Der Tierpark im Wandel
Mit zunehmendem Alter einer Institution stellt sich nur selten die Frage, wie sie ursprünglich entstanden ist – eigentlich zu Unrecht. Denn blickt man zurück, wird deutlich, wie bemerkenswert der Weg war, der zu ihrer Gründung führte. Man stelle sich vor, welche Diskussionen, politische Kontroversen, Medienberichte und Leserbriefe es heute auslösen würde, wollte jemand in einer Grünzone oder gar in einem Wald einen Zoo errichten.
Die Initiative und Weitsicht eines engagierten Vereins und seines geschickt agierenden Vorstands erscheinen aus heutiger Perspektive umso erstaunlicher. Es lohnt sich, diesen beeindruckenden Entstehungsprozess kurz nachzuzeichnen und die Leistungen derjenigen, die den Grundstein legten, in Erinnerung zu rufen.
Vorgeschichte
Die Vorgeschichte des Tierparks reicht bis ins vorletzte Jahrhundert zurück. Bereits 1871 warb eine Gruppe engagierter Optimisten für die Errichtung eines Zoos mit vorwiegend europäischen Tieren im westlichen Kirchenfeld und gründete zu diesem Zweck einen Akklimatisationsverein. Doch der Plan scheiterte bereits zwei Jahre später mangels Aktionären. Stattdessen entstand eine kleine Anlage an der Engehalde, am Hang unterhalb des Bierhübelis, in der Hirsche und Bisons gehalten wurden.

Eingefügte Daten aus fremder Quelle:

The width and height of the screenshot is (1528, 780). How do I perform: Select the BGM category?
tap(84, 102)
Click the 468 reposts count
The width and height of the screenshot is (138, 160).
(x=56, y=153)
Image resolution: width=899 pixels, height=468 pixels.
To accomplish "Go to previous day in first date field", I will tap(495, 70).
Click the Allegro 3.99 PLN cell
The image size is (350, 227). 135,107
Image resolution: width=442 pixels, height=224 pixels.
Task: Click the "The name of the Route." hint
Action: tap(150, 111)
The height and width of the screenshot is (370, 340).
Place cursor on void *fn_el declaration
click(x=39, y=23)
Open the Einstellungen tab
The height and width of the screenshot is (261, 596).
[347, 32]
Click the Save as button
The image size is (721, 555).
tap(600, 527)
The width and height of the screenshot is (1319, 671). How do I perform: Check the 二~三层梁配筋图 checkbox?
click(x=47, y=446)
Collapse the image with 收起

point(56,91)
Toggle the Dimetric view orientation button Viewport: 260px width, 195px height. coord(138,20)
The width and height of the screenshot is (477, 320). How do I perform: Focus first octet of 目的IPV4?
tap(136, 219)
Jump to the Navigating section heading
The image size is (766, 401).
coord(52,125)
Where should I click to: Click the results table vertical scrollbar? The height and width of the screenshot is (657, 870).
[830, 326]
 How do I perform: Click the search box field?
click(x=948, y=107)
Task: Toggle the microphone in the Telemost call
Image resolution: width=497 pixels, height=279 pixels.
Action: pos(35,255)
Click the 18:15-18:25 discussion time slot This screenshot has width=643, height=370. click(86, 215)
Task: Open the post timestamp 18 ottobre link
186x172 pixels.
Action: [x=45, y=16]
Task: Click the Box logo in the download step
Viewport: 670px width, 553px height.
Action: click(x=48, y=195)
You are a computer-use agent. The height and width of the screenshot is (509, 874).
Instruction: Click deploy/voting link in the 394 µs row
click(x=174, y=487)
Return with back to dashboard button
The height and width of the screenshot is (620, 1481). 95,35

Da diese Anlage den Ansprüchen nicht genügte, suchte man bald nach neuen Standorten – darunter auch das Dählhölzli. 1883 wurde sogar die Idee eines Zoos mit exotischen Tieren ins Auge gefasst. Doch alle Versuche scheiterten an fehlenden Mitteln oder anderen Hindernissen.
Erst dank der Unterstützung von William Gabus konnte das Finanzierungsproblem gelöst werden. Der 1847 in Le Locle geborene Uhrmacher bereiste als mutiger Geschäftsmann mit Uhren und Musikdosen die Messen Russlands, betrieb in Moskau erfolgreich die V. Gabus-Boutique in der Nikolskaya-Strasse und erwarb später das Schloss Worb. 1900 vermachte er der Stadt Bern 150.000 Franken für die Errichtung eines Tierparks, „wenn möglich im Dählhölzli“, wie es in seinem Testament hiess. William Gabus verstarb 1901 im Tessin.


Gründung des Tierparkverein
Im Jahr 1918 konnte die Stadt die Elfenau-Besitzung erwerben. Dies führte in den folgenden Jahren dazu, dass das Gelände zunehmend als Standort für den Bau eines Tiergartens in den Fokus rückte. 1927 entschied sich der Gemeinderat schliesslich für diesen Standort. Dennoch kam das Projekt nur schleppend voran. Immerhin entwickelte das Hochbauamt zwei Entwürfe.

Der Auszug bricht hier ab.